* Textauszug:
• • •
Vieles ist geblieben, vieles ist neu und doch anders. Mit Damian Krebs
hatten sie nun einen hervorragenden neuen Schlagzeuger an Bord, der hier
zwar erst kurz dabei schon einige Akzente setzte und frischen Wind in
das Quintett brachte. Typische Dawnation Rock-Leckerbissen gibt es mit
„Twisted“ und dreifach hintereinander bei „Worthless“,
„Deception“ und „Time“, ebenso wie auch beim instrumentalen
Album-Intro „Rise“. Mit „Holes“ und „Fly“ gibt es eingängiges,
poppigeres Material und mit „Between“ und „Fall“ betreten die Männer
von Dawnation gänzliches Neuland. Gute Gastbeiträge von Thomas Wolter
(Saxofon bei „Rise“ und „Between“), Paul Eisenach (Keyboards,
Gitarre bei „Holes“), Morten Luxenburger (Gesang bei „Fall“)
obendrauf.
Keines
ihrer vorherigen Alben hatte diese Bandbreite und Qualität. Es ist ein
Meisterstück, das trotz (oder gerade wegen) der großen Verbeugung vor
den Helden der Vergangenheit ein modernes, zeitloses, eigenständiges
und exzellent produziertes Rock-Album geworden ist. Ein Klassiker mit
Hymen aus „MeckPomm“, der nicht eine Sekunde Provinz erleben lässt,
sondern eher die große weite Musik-Welt und Stadien voll mit feiernden
Fans. Bei mir läuft das Album nun nonstop in der siebten Runde, lass es
laufen, laufen, laufen, laufen !! Und auch hier wieder diese kreative
Verspieltheit dieser Band, das Outro „Fall“ läuft und die Melodie
wird vom Bass im Intro „Rise“ aufgenommen, so entsteht eine schöne
Endlosschleife.
• • •
* Arbeitsauftrag A: Erklären Sie mit Hilfe des Textauszugs in ein bis drei Sätzen, wie auf dem Album eine Endlosschleife entsteht.
* Arbeitsauftrag B:
Prüfen Sie, ob die folgenden Aussagen mit dem Textauszug übereinstimmen. Antworten Sie jeweils mit Ja oder Nein und zitieren Sie die entscheidenden Worte wörtlich.
(i) Thomas Wolter spielt bei „Rise“ und „Between“ Saxofon.
(ii) Mit „Holes“ betritt die Band gänzliches Neuland.
(iii) Ein früheres Album der Band hatte bereits dieselbe Bandbreite und Qualität.
Die Datensätze braucht man hier nicht.

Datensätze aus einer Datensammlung
• • •
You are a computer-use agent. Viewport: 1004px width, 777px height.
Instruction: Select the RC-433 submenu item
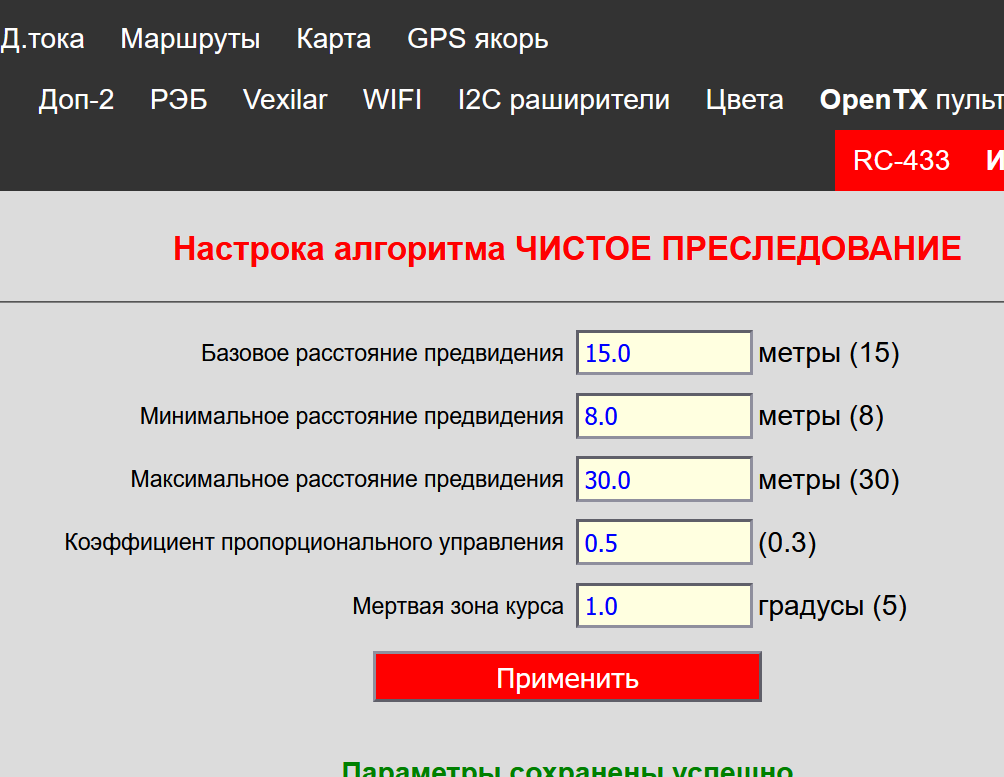[901, 160]
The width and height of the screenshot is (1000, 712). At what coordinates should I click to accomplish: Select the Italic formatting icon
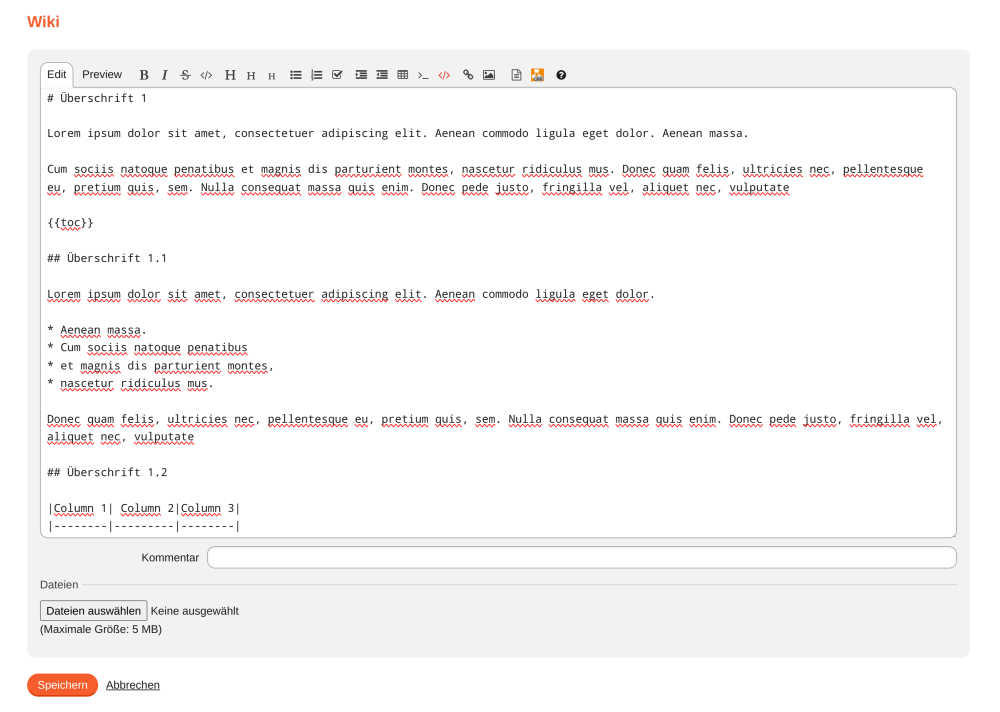pos(164,74)
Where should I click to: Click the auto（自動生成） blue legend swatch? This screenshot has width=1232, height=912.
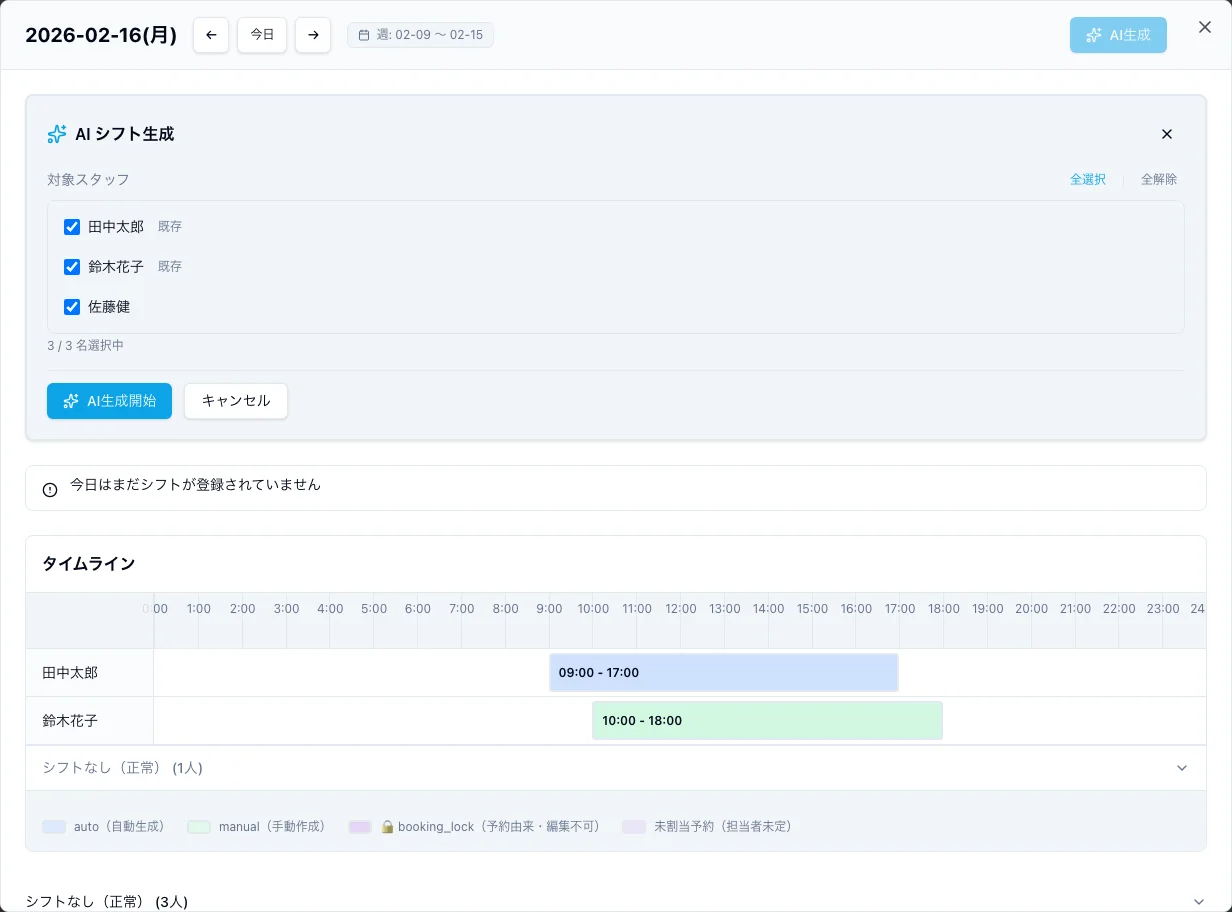pyautogui.click(x=54, y=827)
• • •
* Musterlösung A: Das Outro „Fall“ läuft, und seine Melodie wird im Intro „Rise“ vom Bass aufgenommen. So entsteht eine Endlosschleife.

* Musterlösung B:
(i) Ja: »Thomas Wolter (Saxofon bei „Rise“ und „Between“)«
(ii) Nein: »Mit „Holes“ und „Fly“ gibt es eingängiges, poppigeres Material«
(iii) Nein: »Keines ihrer vorherigen Alben hatte diese Bandbreite und Qualität.«